START RECORDS SHOWN

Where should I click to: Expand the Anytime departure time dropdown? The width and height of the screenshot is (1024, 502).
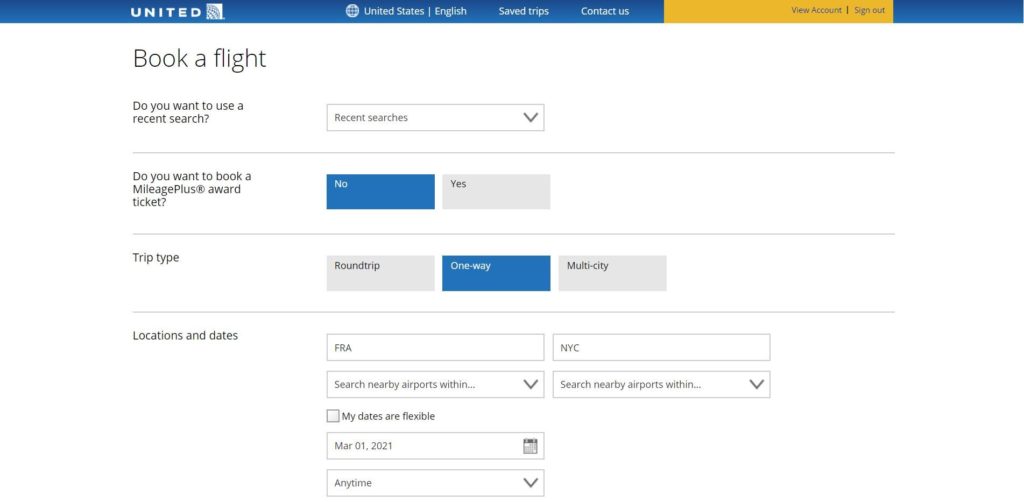pyautogui.click(x=435, y=483)
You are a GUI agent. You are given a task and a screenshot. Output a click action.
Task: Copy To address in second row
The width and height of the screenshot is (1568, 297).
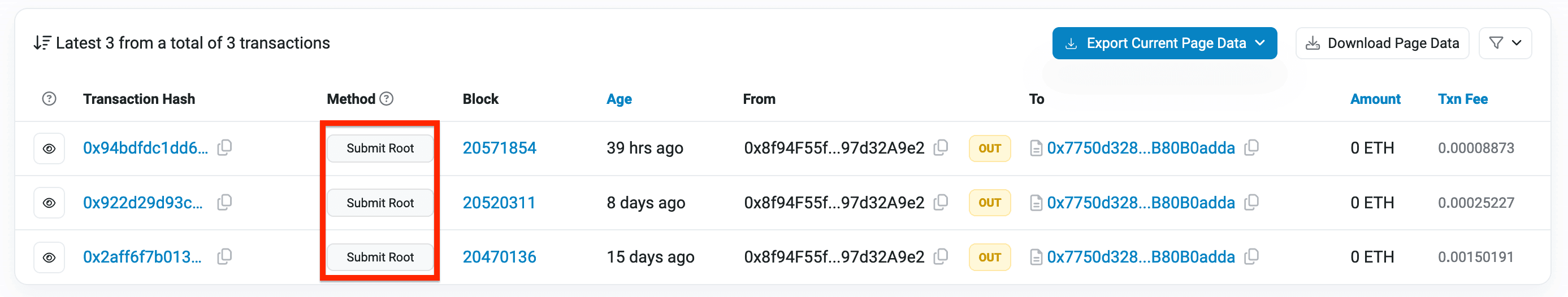click(1251, 202)
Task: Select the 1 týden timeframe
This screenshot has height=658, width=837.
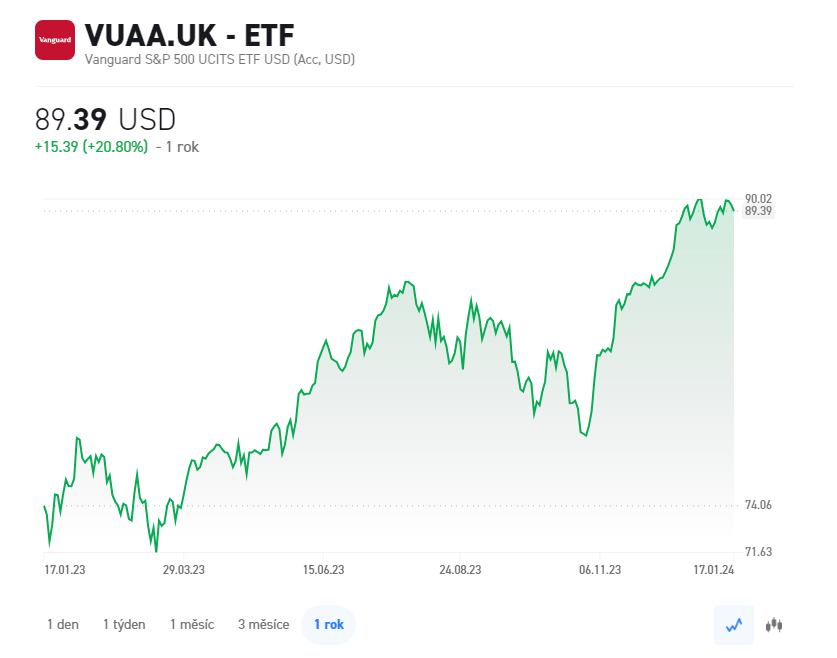Action: coord(124,623)
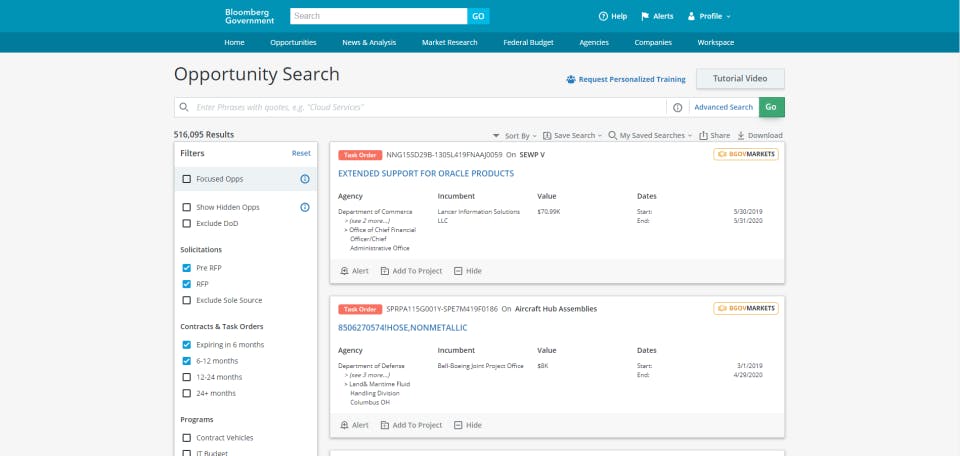Screen dimensions: 960x456
Task: Open Alerts flag icon in header
Action: coord(645,16)
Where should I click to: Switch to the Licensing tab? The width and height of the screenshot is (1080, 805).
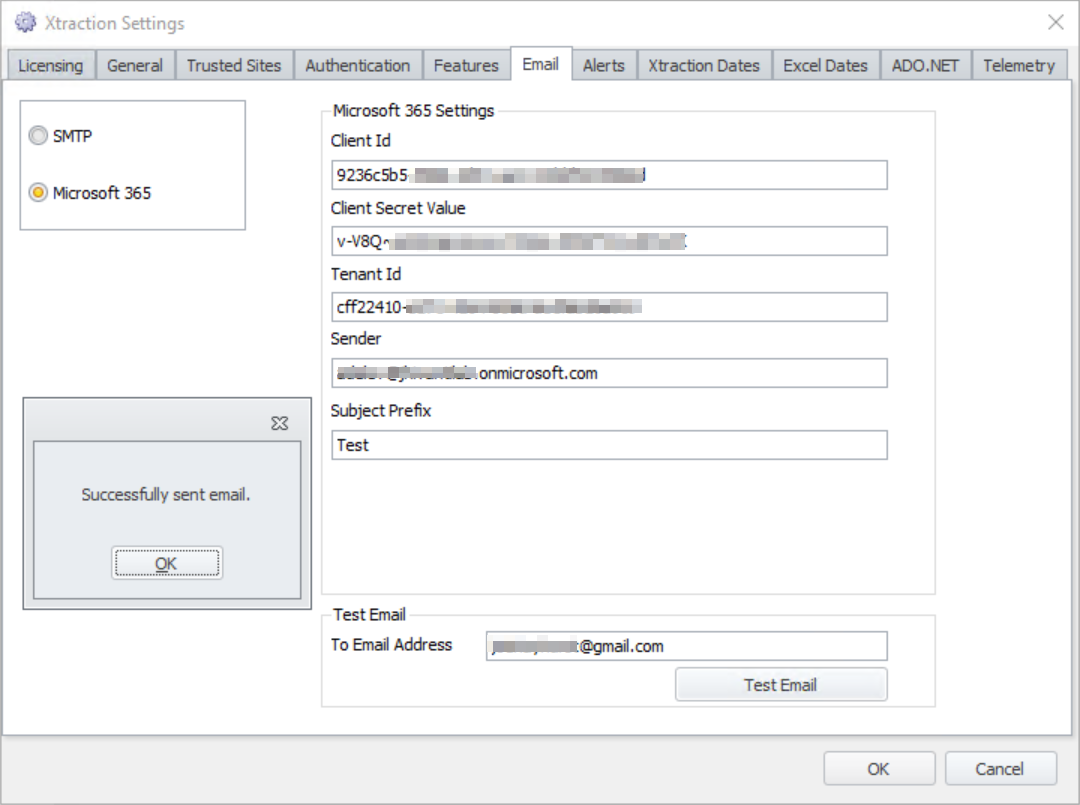pyautogui.click(x=50, y=65)
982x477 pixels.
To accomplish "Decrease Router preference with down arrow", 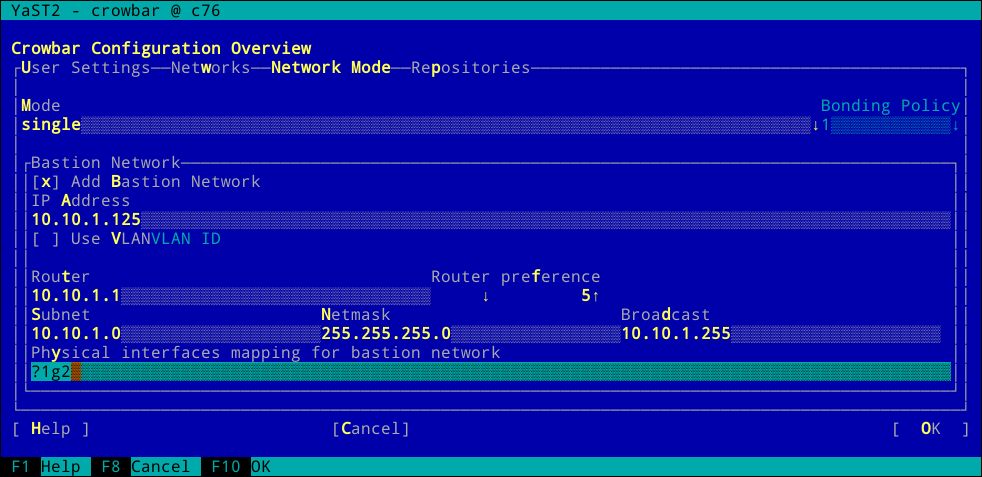I will [486, 296].
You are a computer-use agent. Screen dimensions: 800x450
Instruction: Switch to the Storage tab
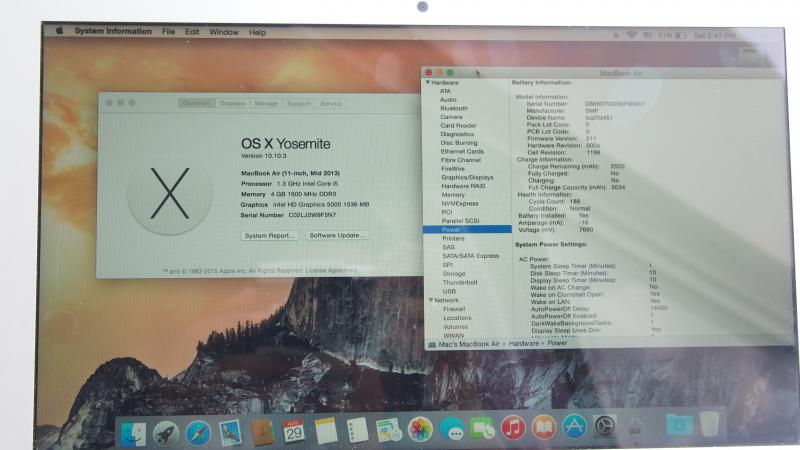[x=265, y=103]
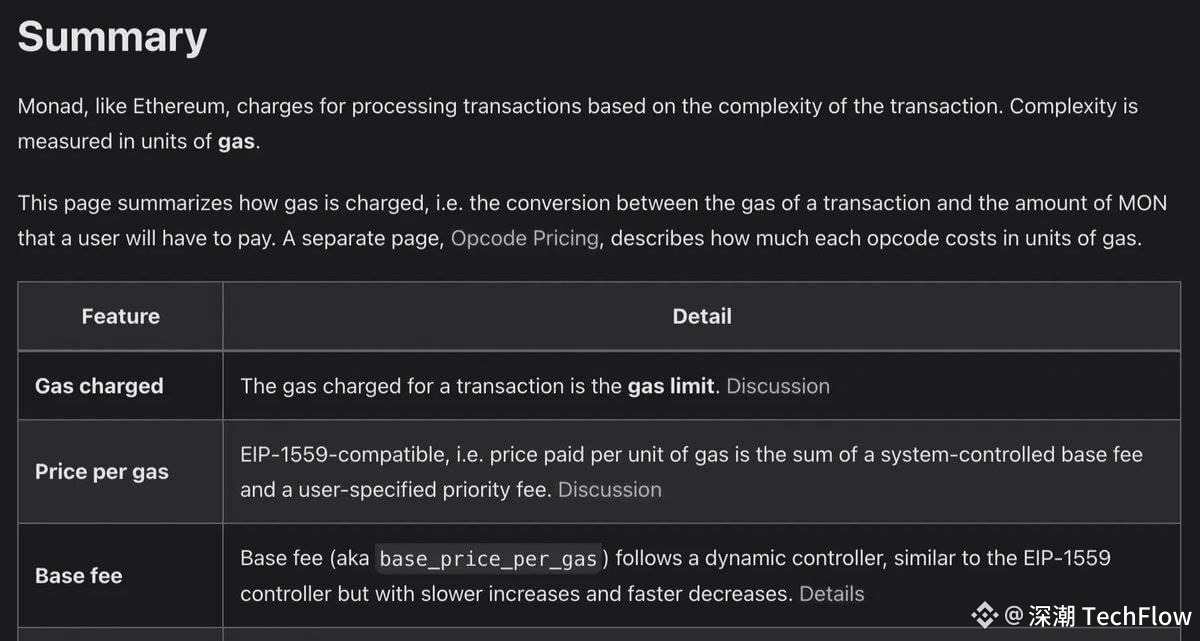This screenshot has height=641, width=1200.
Task: Click the paragraph starting 'Monad, like Ethereum'
Action: [577, 107]
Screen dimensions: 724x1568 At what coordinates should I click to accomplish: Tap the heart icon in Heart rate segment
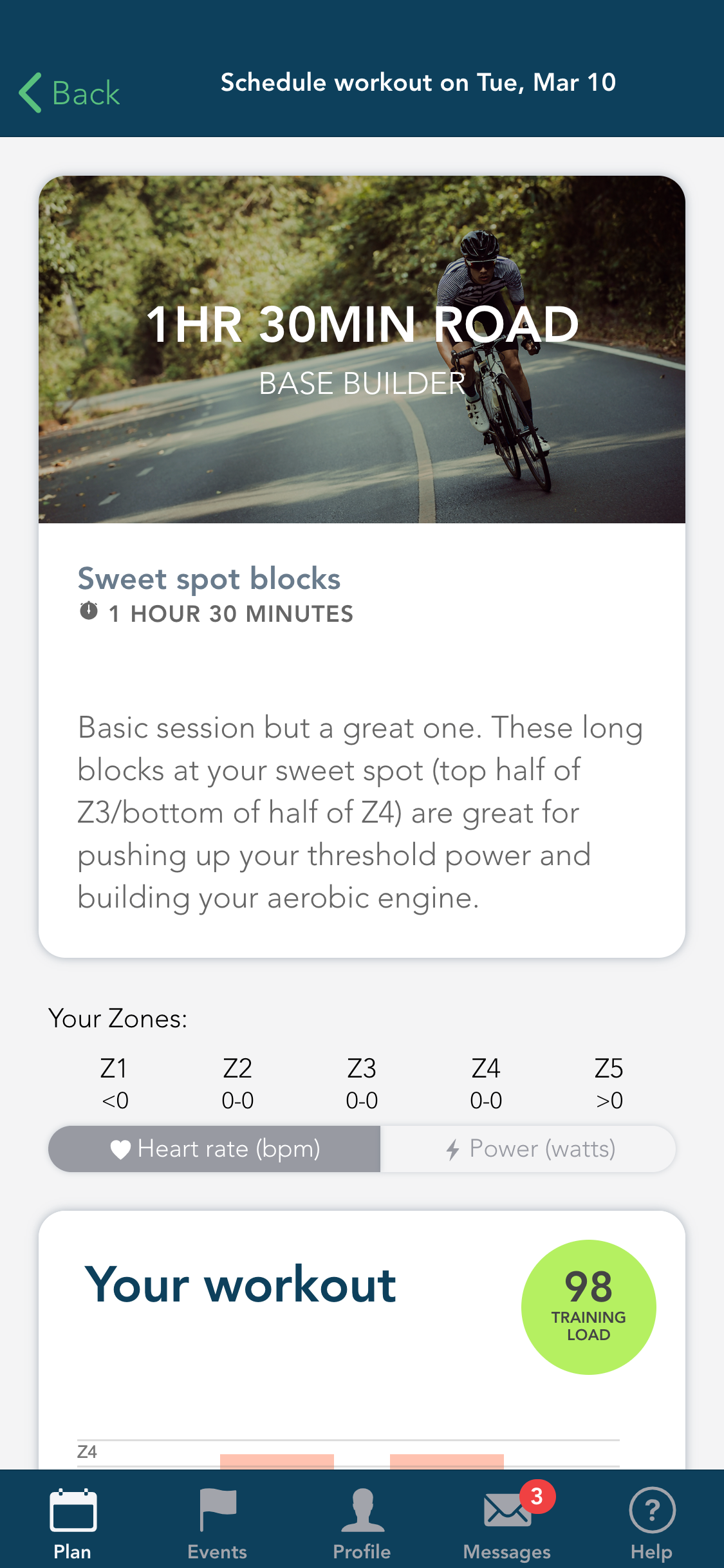121,1148
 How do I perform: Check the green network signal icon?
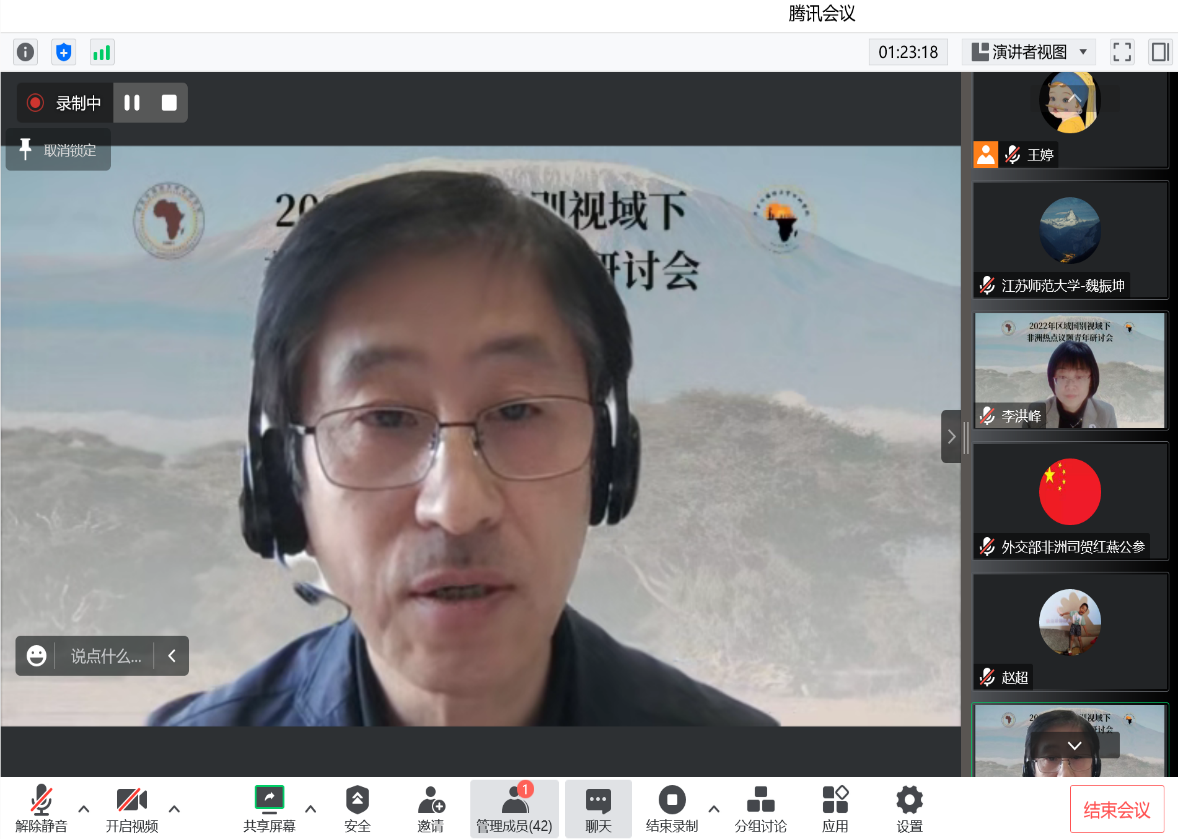point(102,52)
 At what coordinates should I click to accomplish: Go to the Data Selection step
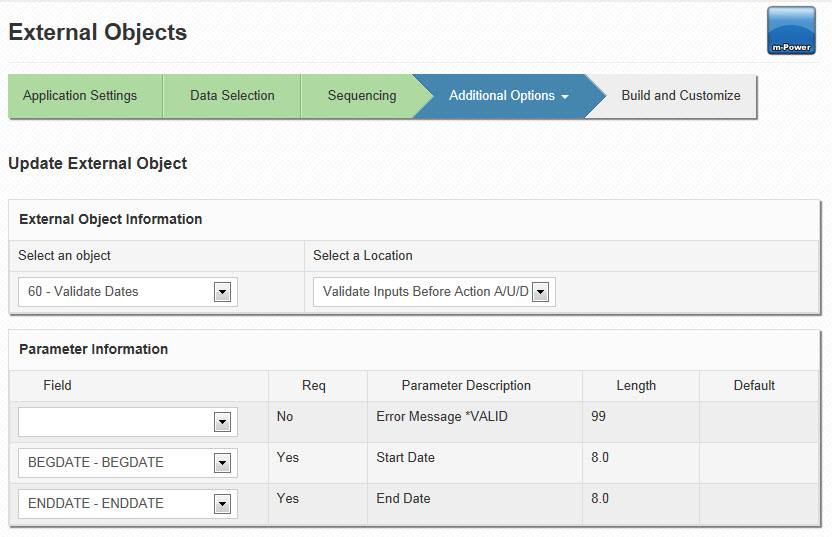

END RECORDS SHOWN

A lone number is the expected answer: the count of lines in these entries holding the string "agent".

2